J. Schoenmakers, auf den das Cassettenkonzept zurückgeht, hatte natürlich nicht annähernd diese Breite des Cassettenkonzeptes im Auge, die später zwischen Walkman und HiFi erreicht wurde. Er hätte sonst sicher klassische Fehlgriffe wie die Frage der Band- und Tonkopfführung seiner "Pocket Recorders" vermieden. Dennoch wurde aus dem Konzept etwas.
Die Zeit war danach.

Zitat:Hatte man eigentlich -ausser der EL Cassette von Sony- auch ein Kassettensystem für den -ich finde dieses Wort so doof, aber verwende es jetzt trotzdem- audiophilen Markt entwickelt und warum hat sich letztendelich die Philips CC durchgesetzt?
Ja, es gab sowas. Und zwar für den professionellen Markt. Schon damals tendierte der Rundfunkmarkt signifikant zum Dudelfunk, weshalb zügiger Zugriff auf einen Speicherbestand nötig war. Man konzipierte daher von IRTs Gnaden ein Cassettensystem mit komplexer Verwaltung und letztlich der gewohnten Wiedergabequalität. Na, und wer lieferte das? Unsere Regendorfer natürlich. Die Digitaltechnik aber überholte das Prinzip, obgleich es Anlagen gab.

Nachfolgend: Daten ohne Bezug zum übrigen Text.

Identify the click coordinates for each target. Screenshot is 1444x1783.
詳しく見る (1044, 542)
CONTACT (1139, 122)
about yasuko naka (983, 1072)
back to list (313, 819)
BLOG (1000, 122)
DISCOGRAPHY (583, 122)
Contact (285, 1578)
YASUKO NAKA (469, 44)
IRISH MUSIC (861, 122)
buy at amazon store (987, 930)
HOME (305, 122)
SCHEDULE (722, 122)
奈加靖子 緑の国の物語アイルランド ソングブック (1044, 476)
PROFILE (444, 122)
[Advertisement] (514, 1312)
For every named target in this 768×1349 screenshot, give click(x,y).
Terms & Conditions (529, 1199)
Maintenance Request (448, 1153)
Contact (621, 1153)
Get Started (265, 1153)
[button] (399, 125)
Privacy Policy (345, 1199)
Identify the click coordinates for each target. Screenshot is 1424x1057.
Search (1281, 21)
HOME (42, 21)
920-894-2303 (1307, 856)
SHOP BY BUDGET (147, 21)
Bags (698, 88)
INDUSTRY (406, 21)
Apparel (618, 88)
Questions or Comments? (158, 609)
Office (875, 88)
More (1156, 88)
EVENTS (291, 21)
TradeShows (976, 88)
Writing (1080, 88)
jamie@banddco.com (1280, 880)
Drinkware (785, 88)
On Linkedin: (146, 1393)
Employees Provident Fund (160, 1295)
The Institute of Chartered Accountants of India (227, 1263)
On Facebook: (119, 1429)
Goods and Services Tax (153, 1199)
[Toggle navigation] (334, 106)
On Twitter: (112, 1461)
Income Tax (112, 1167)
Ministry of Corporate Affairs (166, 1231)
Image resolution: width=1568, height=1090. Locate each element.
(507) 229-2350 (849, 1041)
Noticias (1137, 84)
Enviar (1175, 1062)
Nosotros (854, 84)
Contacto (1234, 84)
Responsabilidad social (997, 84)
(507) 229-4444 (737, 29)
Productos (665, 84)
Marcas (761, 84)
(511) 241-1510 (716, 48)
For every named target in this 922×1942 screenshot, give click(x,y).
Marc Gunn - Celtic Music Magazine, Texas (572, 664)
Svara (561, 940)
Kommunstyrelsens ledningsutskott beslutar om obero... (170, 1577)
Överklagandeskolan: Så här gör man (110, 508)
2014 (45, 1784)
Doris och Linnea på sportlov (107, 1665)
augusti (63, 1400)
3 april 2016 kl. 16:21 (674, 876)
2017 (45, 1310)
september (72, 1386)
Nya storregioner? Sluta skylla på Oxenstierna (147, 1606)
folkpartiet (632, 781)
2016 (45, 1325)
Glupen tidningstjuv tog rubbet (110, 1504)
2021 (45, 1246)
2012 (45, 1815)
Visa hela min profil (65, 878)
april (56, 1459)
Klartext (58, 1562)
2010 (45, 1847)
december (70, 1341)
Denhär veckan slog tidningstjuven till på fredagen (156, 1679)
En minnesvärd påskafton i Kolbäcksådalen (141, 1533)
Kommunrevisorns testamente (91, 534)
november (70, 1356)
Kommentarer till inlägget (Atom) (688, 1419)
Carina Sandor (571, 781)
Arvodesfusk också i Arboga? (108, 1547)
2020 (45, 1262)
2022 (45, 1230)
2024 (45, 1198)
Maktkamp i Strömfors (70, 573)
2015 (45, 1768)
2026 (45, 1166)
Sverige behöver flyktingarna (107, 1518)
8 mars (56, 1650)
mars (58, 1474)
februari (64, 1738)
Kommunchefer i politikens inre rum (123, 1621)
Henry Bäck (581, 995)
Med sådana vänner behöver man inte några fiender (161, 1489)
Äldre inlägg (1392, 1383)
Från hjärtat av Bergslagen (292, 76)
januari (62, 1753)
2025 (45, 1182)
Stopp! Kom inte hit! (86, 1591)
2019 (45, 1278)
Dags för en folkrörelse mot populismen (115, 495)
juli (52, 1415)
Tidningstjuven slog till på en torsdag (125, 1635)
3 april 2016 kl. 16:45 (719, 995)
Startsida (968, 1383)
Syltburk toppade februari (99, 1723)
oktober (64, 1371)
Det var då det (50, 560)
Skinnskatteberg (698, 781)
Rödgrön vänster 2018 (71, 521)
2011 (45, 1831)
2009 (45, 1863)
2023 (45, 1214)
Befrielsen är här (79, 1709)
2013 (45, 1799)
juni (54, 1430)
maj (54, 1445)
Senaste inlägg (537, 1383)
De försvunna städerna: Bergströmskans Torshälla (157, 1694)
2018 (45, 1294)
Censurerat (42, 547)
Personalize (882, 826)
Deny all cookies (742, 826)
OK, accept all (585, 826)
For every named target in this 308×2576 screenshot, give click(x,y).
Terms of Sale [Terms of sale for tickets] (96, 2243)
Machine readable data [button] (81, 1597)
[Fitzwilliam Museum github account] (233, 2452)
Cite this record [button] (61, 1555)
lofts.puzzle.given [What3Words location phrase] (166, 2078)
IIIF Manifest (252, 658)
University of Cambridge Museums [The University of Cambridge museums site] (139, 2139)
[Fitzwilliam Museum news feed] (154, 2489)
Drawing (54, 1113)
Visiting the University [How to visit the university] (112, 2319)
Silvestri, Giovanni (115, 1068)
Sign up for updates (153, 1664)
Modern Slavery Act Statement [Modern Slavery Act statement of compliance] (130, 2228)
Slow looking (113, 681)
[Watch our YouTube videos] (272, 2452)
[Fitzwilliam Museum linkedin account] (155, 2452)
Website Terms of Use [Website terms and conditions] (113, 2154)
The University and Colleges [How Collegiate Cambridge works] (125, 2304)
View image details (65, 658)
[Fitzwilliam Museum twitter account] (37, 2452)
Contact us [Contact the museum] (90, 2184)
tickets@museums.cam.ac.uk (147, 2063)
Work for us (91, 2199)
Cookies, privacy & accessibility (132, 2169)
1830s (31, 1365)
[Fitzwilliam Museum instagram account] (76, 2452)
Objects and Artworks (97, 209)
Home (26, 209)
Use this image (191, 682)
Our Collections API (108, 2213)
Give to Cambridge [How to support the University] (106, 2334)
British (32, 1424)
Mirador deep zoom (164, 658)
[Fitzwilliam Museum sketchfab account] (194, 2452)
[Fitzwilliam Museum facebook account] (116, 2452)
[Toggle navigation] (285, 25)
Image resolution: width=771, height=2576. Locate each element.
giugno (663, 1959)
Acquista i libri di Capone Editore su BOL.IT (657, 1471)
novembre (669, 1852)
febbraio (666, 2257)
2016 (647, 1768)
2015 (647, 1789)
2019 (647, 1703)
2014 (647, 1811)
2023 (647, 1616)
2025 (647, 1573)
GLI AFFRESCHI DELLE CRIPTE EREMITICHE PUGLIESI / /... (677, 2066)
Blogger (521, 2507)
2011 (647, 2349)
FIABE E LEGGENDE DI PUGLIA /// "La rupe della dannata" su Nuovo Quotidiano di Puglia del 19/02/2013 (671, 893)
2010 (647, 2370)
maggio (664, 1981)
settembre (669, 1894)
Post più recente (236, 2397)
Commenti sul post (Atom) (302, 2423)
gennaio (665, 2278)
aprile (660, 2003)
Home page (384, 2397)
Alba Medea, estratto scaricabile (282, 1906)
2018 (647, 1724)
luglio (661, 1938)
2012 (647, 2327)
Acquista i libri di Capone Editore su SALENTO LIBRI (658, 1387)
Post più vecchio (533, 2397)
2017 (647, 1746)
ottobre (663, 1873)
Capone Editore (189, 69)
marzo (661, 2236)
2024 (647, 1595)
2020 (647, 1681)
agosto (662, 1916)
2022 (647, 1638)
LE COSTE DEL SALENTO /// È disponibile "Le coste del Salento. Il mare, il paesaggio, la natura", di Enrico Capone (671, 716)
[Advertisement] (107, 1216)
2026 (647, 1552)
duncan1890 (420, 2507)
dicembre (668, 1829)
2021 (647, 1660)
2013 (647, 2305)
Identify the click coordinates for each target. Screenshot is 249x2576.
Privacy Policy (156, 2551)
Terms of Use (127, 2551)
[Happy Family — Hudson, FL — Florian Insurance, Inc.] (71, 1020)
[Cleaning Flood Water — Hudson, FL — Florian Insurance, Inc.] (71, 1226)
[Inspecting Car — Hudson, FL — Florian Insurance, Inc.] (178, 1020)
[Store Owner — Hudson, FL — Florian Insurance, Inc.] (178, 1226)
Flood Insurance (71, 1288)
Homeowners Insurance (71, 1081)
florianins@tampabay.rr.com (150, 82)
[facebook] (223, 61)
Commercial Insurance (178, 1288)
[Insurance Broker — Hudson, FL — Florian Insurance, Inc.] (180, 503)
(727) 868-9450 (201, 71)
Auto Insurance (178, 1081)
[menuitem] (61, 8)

Zitat:.. und warum schreibst du nicht mal ein Buch? Du weist doch immer so viel...
Man hat sich halt bemüht,unter die Oberfläche zu gucken. Heute sehe ich zwei Dinge:
- Gebracht hat es mir beruflich weniger als nichts,
- bei konsequenten Ansprüchen an mich selbst habe ich mich mit viel zu wenigen Dingen befasst ...

Zitat:... eigentlich traut man das Philips garnicht zu. Es gibt Firmen die bessere Produkte hatten. Aber die Entwicklungsabteilung von Philips hat schon ausserordentliches geleistet. Man bedenke auch den Einstig in die Videotechnik mit Eigenentwicklungen in den 60er Jahren. Dieser Philips Alpha Umschlinger stand ja vor etwa 10 Jahren noch im deutschen Museum.
Ich meine, dass zwei derartig weltweite Bomben (MC und CD) eigentlich für 20 Jahre genug sind. Nachdem man dann auch noch jeweils erkannte, dass man das Schiff jener Produkte nicht allein durch die Fährnisse weltweiter Verbreitung führen konnte, dann zeigt das, dass zumindest irgendwo in diesem Unternehmen Leute am Ruder saßen, die nicht nur die eigenen Aktienkurse im Kopf hatten, sondern etwas mehr: Weisheit.

Wenn man nachsucht, wird man sicher noch mehr finden, womit Philips sich Plätze im Buch der Technikgeschichte verdient haben wird. Dasselbe gilt auch für Unternehmen wie die AEG oder Siemens, deren universelle Fähigkeiten immer dann zu diffundieren schienen/scheinen, wenn man sich ans reine Vermarkten machte. Das Spielen der Ingenieure, ja, das menschliche Spielen überhaupt ist ebensowichtig wie das geradlinig fundierte Forschen, wenn Wege klar werden, und schließlich der Verkauf, der sich aber seinerseits bitte auf seine Terrains konzentriere und nicht in Forschung und Entwicklung (nebst Spiel) hineinfunke, denn da hat Marketing nichts zu suchen, außer ggflls. Vorschläge bezüglich irgendwelcher MArktbedürfnisse zu machen.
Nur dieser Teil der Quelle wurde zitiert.